What the task requires
Your task is to repeat the data exactly, every line of it.

Data
□ □ □ □ □ □ □

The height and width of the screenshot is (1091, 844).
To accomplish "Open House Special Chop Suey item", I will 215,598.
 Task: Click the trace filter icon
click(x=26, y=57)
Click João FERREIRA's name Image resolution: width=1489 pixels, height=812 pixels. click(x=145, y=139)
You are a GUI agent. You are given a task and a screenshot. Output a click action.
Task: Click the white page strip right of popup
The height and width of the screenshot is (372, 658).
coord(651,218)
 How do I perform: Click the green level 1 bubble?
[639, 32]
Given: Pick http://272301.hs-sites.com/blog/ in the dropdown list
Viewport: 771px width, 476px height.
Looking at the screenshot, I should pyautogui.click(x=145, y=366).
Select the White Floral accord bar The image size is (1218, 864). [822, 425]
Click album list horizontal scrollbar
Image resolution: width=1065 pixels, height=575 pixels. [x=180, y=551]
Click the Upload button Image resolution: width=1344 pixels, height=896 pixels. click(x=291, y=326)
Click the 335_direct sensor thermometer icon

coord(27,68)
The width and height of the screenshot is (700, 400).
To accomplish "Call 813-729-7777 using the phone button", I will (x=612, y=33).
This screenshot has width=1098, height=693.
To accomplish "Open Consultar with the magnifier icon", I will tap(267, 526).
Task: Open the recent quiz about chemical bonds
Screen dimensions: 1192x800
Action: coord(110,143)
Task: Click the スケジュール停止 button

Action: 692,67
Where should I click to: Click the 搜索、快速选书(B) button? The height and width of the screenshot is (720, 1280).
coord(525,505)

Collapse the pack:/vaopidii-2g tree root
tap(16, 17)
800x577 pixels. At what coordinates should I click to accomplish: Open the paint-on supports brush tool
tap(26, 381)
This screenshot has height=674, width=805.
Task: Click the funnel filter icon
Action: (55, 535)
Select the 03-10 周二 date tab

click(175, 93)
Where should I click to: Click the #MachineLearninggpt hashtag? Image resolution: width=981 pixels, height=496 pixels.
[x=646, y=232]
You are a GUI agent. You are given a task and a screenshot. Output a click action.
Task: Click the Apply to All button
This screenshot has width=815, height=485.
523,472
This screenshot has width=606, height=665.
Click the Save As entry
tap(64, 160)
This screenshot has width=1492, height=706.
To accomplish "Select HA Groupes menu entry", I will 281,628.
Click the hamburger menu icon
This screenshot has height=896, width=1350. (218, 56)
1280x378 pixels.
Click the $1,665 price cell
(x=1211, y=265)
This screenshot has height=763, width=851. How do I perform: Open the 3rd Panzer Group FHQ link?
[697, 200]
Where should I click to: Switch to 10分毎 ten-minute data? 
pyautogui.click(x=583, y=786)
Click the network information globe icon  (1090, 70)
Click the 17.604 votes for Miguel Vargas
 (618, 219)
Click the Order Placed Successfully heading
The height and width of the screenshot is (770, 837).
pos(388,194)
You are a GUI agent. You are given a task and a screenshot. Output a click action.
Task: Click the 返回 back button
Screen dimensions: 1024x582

□ □ □ □ □ □ □

Expected answer
The height and width of the screenshot is (1091, 844).
To accomplish "Open House Special Chop Suey item", I will 215,598.
 Task: Click the trace filter icon
click(x=26, y=57)
Click João FERREIRA's name Image resolution: width=1489 pixels, height=812 pixels. click(x=145, y=139)
You are a GUI agent. You are given a task and a screenshot. Output a click action.
Task: Click the white page strip right of popup
The height and width of the screenshot is (372, 658).
coord(651,218)
 How do I perform: Click the green level 1 bubble?
[639, 32]
Given: Pick http://272301.hs-sites.com/blog/ in the dropdown list
Viewport: 771px width, 476px height.
Looking at the screenshot, I should pyautogui.click(x=145, y=366).
Select the White Floral accord bar The image size is (1218, 864). [822, 425]
Click album list horizontal scrollbar
Image resolution: width=1065 pixels, height=575 pixels. [x=180, y=551]
Click the Upload button Image resolution: width=1344 pixels, height=896 pixels. click(x=291, y=326)
Click the 335_direct sensor thermometer icon

coord(27,68)
The width and height of the screenshot is (700, 400).
To accomplish "Call 813-729-7777 using the phone button", I will (x=612, y=33).
This screenshot has width=1098, height=693.
To accomplish "Open Consultar with the magnifier icon", I will tap(267, 526).
Task: Open the recent quiz about chemical bonds
Screen dimensions: 1192x800
Action: coord(110,143)
Task: Click the スケジュール停止 button

Action: 692,67
Where should I click to: Click the 搜索、快速选书(B) button? The height and width of the screenshot is (720, 1280).
coord(525,505)

Collapse the pack:/vaopidii-2g tree root
tap(16, 17)
800x577 pixels. At what coordinates should I click to accomplish: Open the paint-on supports brush tool
tap(26, 381)
This screenshot has height=674, width=805.
Task: Click the funnel filter icon
Action: (55, 535)
Select the 03-10 周二 date tab

click(175, 93)
Where should I click to: Click the #MachineLearninggpt hashtag? Image resolution: width=981 pixels, height=496 pixels.
[x=646, y=232]
You are a GUI agent. You are given a task and a screenshot. Output a click action.
Task: Click the Apply to All button
This screenshot has width=815, height=485.
523,472
This screenshot has width=606, height=665.
Click the Save As entry
tap(64, 160)
This screenshot has width=1492, height=706.
To accomplish "Select HA Groupes menu entry", I will 281,628.
Click the hamburger menu icon
This screenshot has height=896, width=1350. (218, 56)
1280x378 pixels.
Click the $1,665 price cell
(x=1211, y=265)
This screenshot has height=763, width=851. How do I perform: Open the 3rd Panzer Group FHQ link?
[697, 200]
Where should I click to: Switch to 10分毎 ten-minute data? 
pyautogui.click(x=583, y=786)
Click the network information globe icon  (1090, 70)
Click the 17.604 votes for Miguel Vargas
 (618, 219)
Click the Order Placed Successfully heading
The height and width of the screenshot is (770, 837).
pos(388,194)
You are a GUI agent. You are given a task and a screenshot. Output a click action.
Task: Click the 返回 back button
Screen dimensions: 1024x582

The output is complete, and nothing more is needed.